Bistrots modernes et livres de recettes, le renouveau de la gastronomie palestinienne

  • Les établissements palestiniens branchés ont récemment essaimé, autant à l'intérieur de la Vieille Ville que dans le quartier palestinien de Sheikh Jarrah ou encore jusqu'à Ramallah en Cisjordanie
  • Chef palestinien renommé installé à Londres depuis plus de 20 ans, Sami Tamimi se rappelle qu'«il y a 10 ans, si vous alliez voir un éditeur pour publier un livre de recettes palestiniennes, il répondait "mais qui va l'acheter?"»

JERUSALEM: Depuis les ruelles millénaires de la Vieille Ville de Jérusalem jusqu'aux cuisines d'établissements branchés à l'étranger, un vent de renouveau souffle sur la gastronomie palestinienne qui reste attachée à ses traditions ancestrales et rencontre un franc succès.

Dès la porte d'entrée de "Taboun", les effluves du pain cuit dans le four traditionnel en terre cuite chatouillent les narines des gourmets, qui se pressent dans le bistrot du quartier chrétien de la Vieille Ville.

Au menu: des foccaccias italiennes mais surtout des mets locaux, aubergines généreusement recouvertes de tahini (crème de sésame) et de grenade, manoushé au zaatar (pain plat recouvert d'un mélange d'épices au thym) et pizzas arméniennes au boeuf haché, le lahmajoun, des plats locaux typiques et populaires qui s'arrachent aujourd'hui comme des petits pains, souligne Nassar Odeh, interrogé par l'AFP en juillet et propriétaire de l'établissement.

La scène culinaire locale est en train de "changer pour le mieux", estime-t-il. "De nombreux Palestiniens sont désireux de promouvoir leur cuisine", loin des gargotes de la Vieille Ville souvent spécialisées dans un seul type de plat, ici des falafels, là des sandwichs shawarma.

En ouvrant "Taboun" l'an passé dans ce qui était la boutique familiale de souvenirs, M. Odeh ambitionnait de mettre en avant les produits palestiniens. Dans ce restaurant à la décoration moderne et avec un bar aux pierres apparentes sont proposés des vins et bières en provenance de Cisjordanie occupée.

"C'est extrêmement important car cela met l'accent sur la présence palestinienne et l'entrepreneuriat.
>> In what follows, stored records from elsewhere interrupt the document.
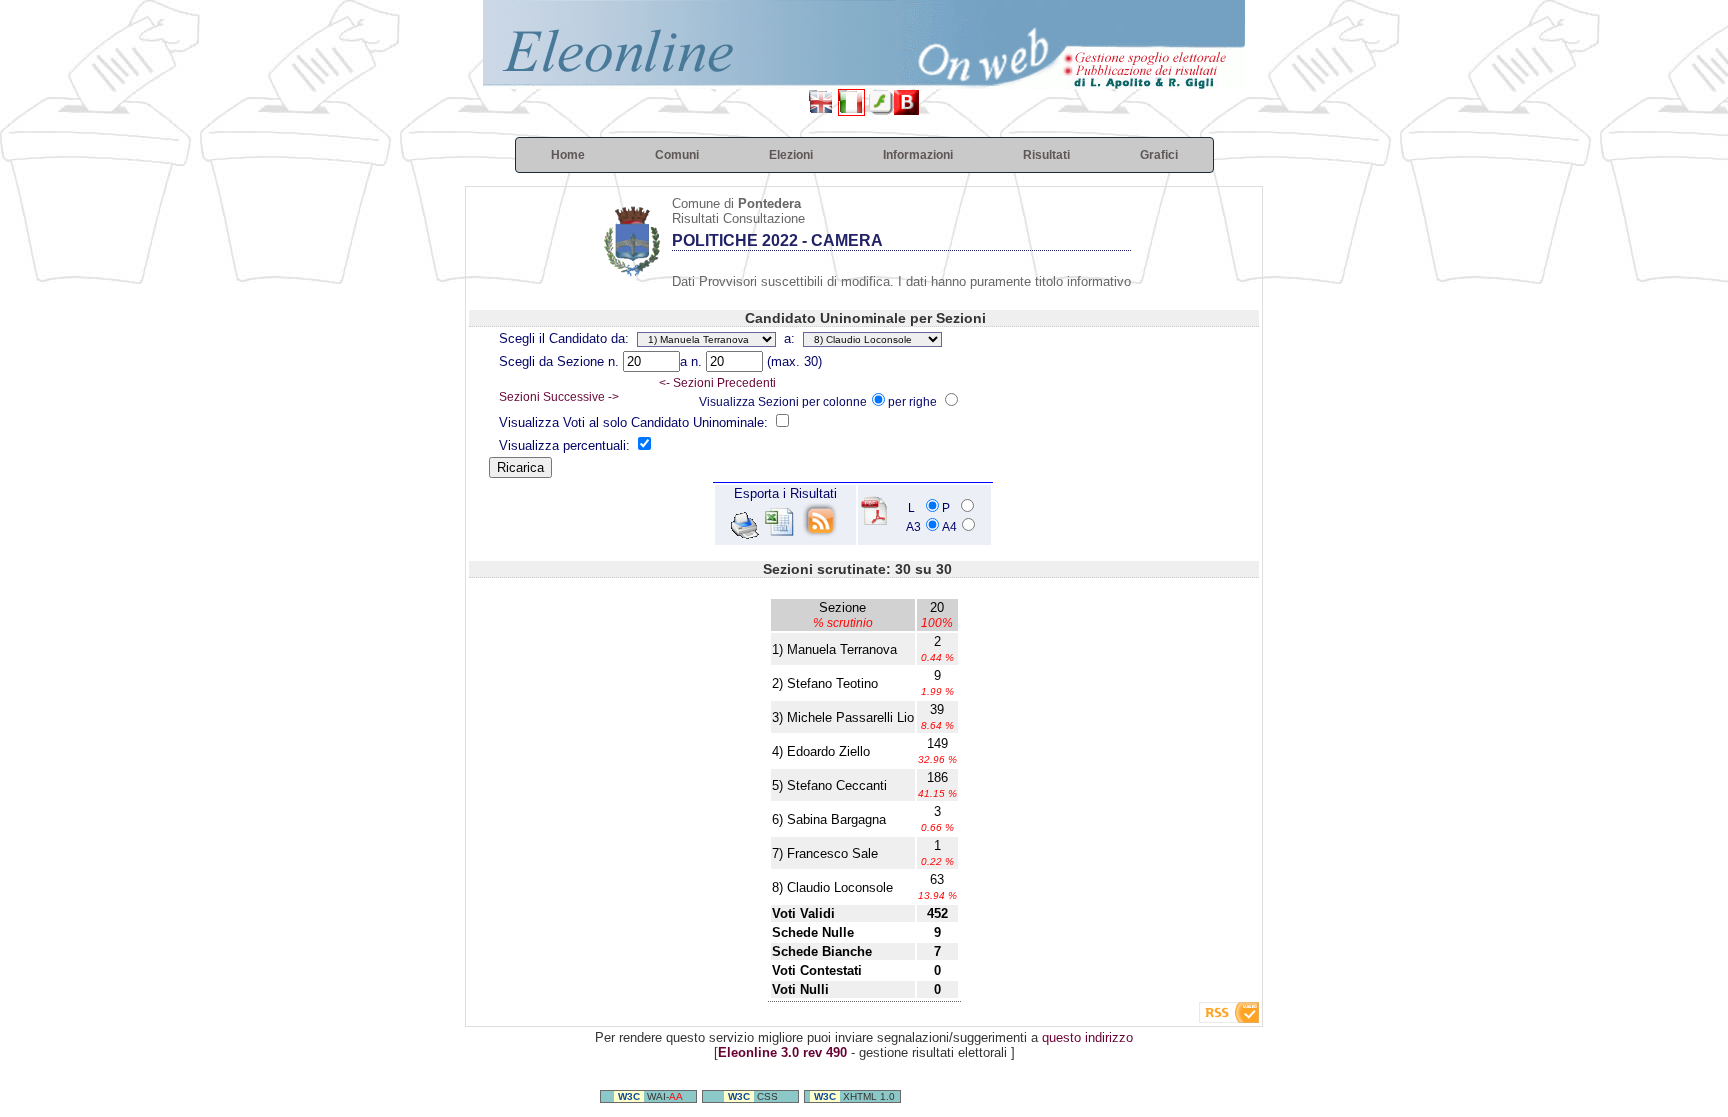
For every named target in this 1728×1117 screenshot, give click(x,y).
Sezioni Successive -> (559, 397)
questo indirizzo (1087, 1037)
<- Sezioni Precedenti (717, 383)
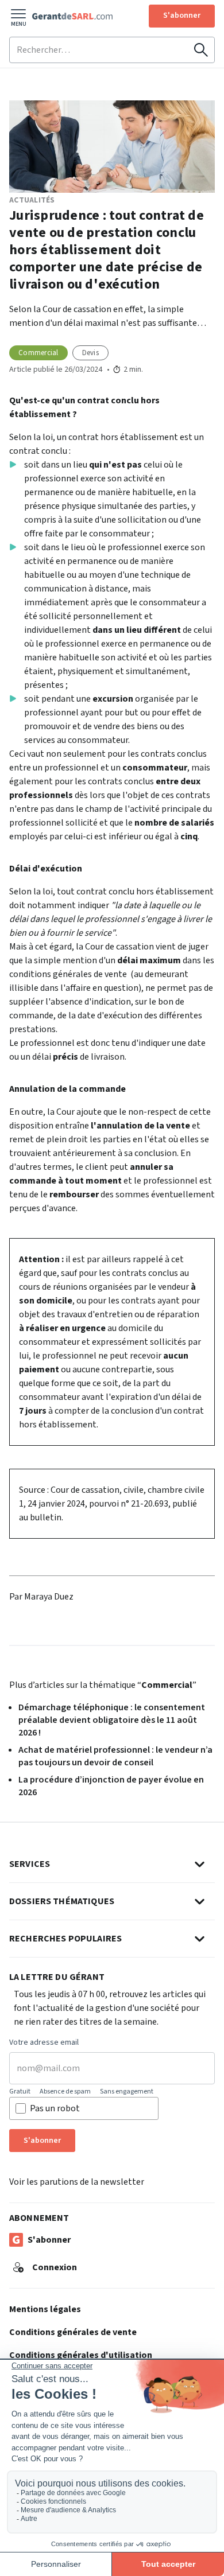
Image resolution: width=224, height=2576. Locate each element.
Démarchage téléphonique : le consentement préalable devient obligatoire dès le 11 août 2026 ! (111, 1720)
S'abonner (181, 15)
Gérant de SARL (72, 16)
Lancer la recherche (201, 50)
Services (29, 1864)
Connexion (54, 2267)
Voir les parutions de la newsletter (76, 2182)
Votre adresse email (44, 2043)
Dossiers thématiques (61, 1901)
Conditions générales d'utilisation (80, 2355)
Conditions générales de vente (73, 2332)
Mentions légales (45, 2309)
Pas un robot (55, 2108)
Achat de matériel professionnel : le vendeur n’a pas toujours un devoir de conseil (115, 1756)
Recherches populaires (65, 1938)
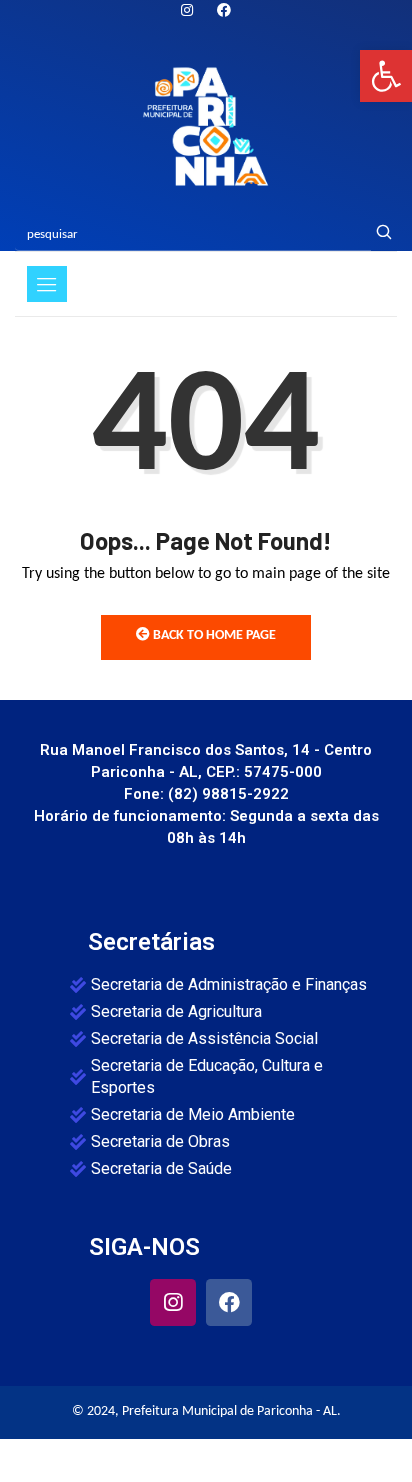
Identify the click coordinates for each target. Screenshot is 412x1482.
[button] (386, 76)
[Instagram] (187, 12)
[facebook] (224, 12)
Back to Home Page (213, 635)
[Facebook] (229, 1302)
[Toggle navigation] (47, 284)
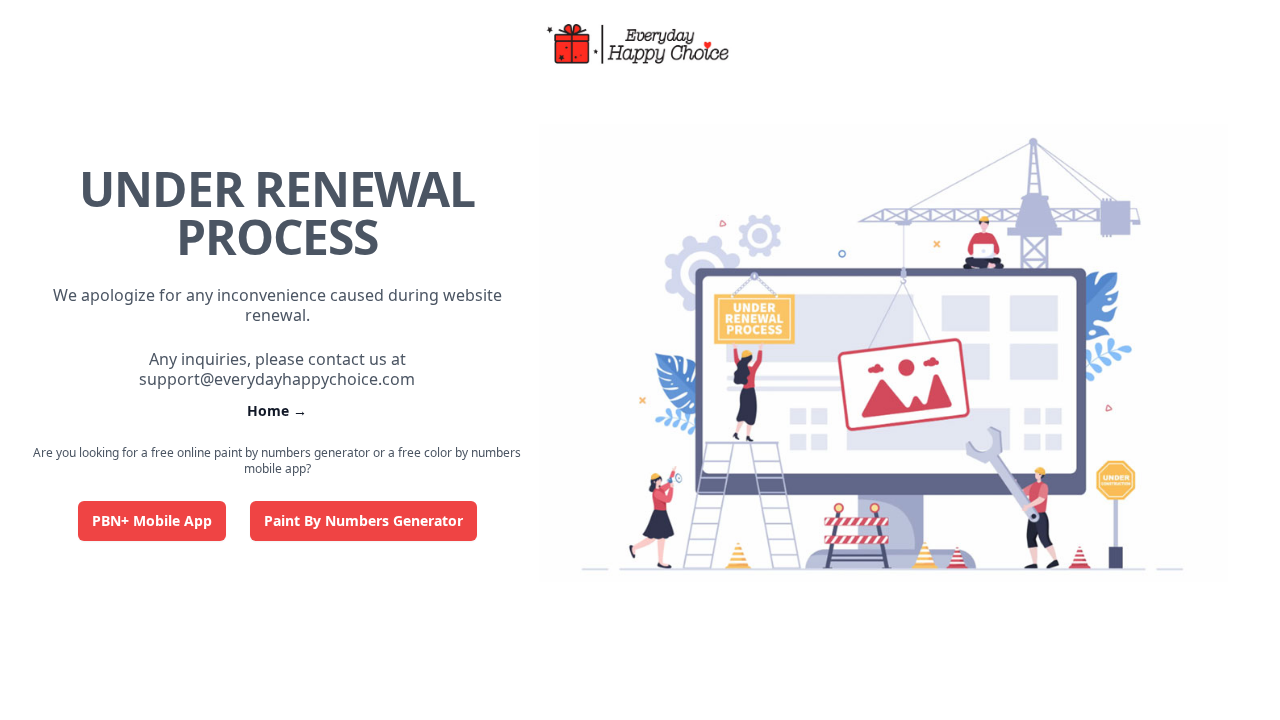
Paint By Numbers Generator (363, 520)
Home (277, 410)
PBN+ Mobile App (152, 520)
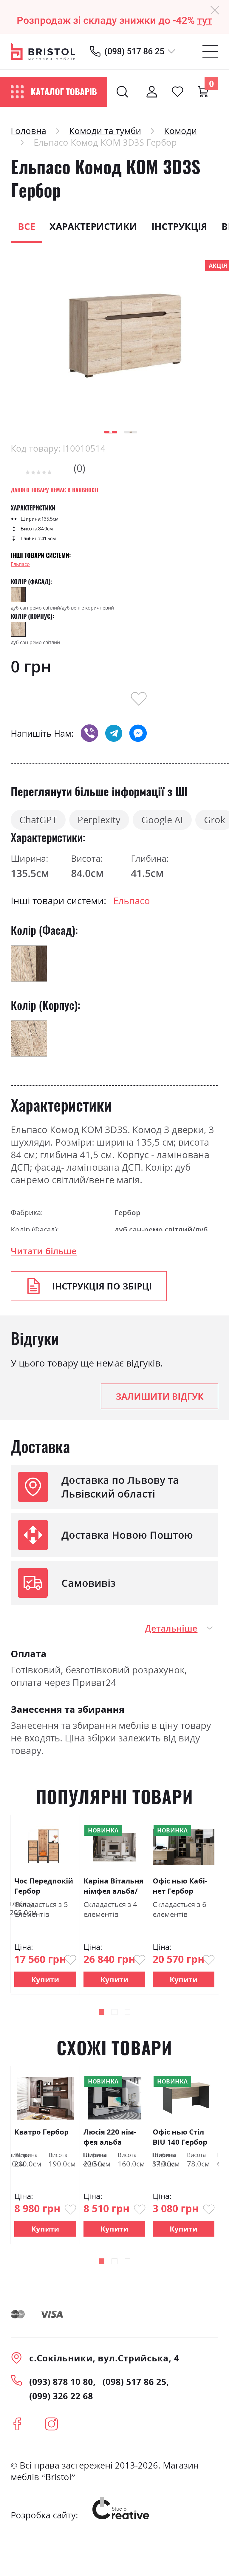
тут (204, 20)
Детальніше (171, 1628)
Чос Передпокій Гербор (43, 1886)
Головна (28, 130)
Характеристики (93, 226)
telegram (114, 733)
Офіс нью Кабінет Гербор (180, 1886)
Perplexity (99, 819)
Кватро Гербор (41, 2132)
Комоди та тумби (105, 130)
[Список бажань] (177, 91)
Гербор (127, 1212)
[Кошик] (203, 91)
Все (26, 226)
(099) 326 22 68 (61, 2396)
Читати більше (44, 1251)
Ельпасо (20, 564)
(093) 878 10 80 (61, 2381)
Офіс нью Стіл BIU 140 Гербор (180, 2137)
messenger (138, 733)
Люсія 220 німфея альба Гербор (109, 2137)
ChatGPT (38, 819)
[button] (110, 432)
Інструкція (179, 226)
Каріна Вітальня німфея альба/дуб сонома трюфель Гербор (114, 1886)
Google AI (162, 819)
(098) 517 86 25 (134, 51)
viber (89, 733)
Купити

Nous devons être fiers de nos produits", affirme-t-il.

Tomates gazaouies 

Pour Dalia Dahdoub, manager de "Taboun" et propriétaire de bars à Bethléem et Jéricho, il s'agit aussi de cuisiner "davantage des produits que les gens ne connaissent pas", en provenance de zones locales.

Ainsi sa carte sera bientôt enrichie d'aubergines provenant des terrasses de Battir près de Bethléem, site inscrit au patrimoine mondial de l'Unesco, et de tomates venant de Gaza, enclave sous blocus israélien d'où sont autorisés à sortir quelques produits agricoles.

"Lorsqu'elles viennent de Gaza, elles sont réellement rouges et elles ont meilleur goût", explique Mme Dabdoub.

Les établissements palestiniens branchés ont récemment essaimé, autant à l'intérieur de la Vieille Ville que dans le quartier palestinien de Sheikh Jarrah, dans le secteur oriental occupé et annexé par Israël, ou encore jusqu'à Ramallah en Cisjordanie.

"C'est un super départ, nous n'en sommes qu'au début", s'enthousiasme Izzeldin Bukhari, qui organise des cours de cuisine et des visites guidées sur la gastronomie locale.

"Tout le monde faisait quasiment la même chose mais récemment je vois des gens lancer de nouvelles idées", dit-il à l'AFP.

«Falastin»

Chef palestinien renommé installé à Londres depuis plus de 20 ans, Sami Tamimi se rappelle qu'"il y a 10 ans, si vous alliez voir un éditeur pour publier un livre de recettes palestiniennes, il répondait +mais qui va l'acheter?+".

Aujourd'hui, les livres se comptent par dizaines. En 2020, il a signé avec Tara Wigley "Falastin" (Palestine en arabe), grandement inspiré de ses souvenirs culinaires, lui qui est imbattable lorsqu'il s'agit de vanter l'exquisité des feuilles de vigne et des choux-fleurs frits glissés dans du pain, son encas lorsqu'il était écolier.

A Londres, il a plusieurs restaurants chics avec son associé, le chef israélien Yotam Ottolenghi.

Les Israéliens se sont montrés plus performants pour promouvoir la gastronomie locale, souligne M. Bukhari, faisant référence à l'image répandue d'un sandwich falafel dans lequel est planté un petit drapeau israélien.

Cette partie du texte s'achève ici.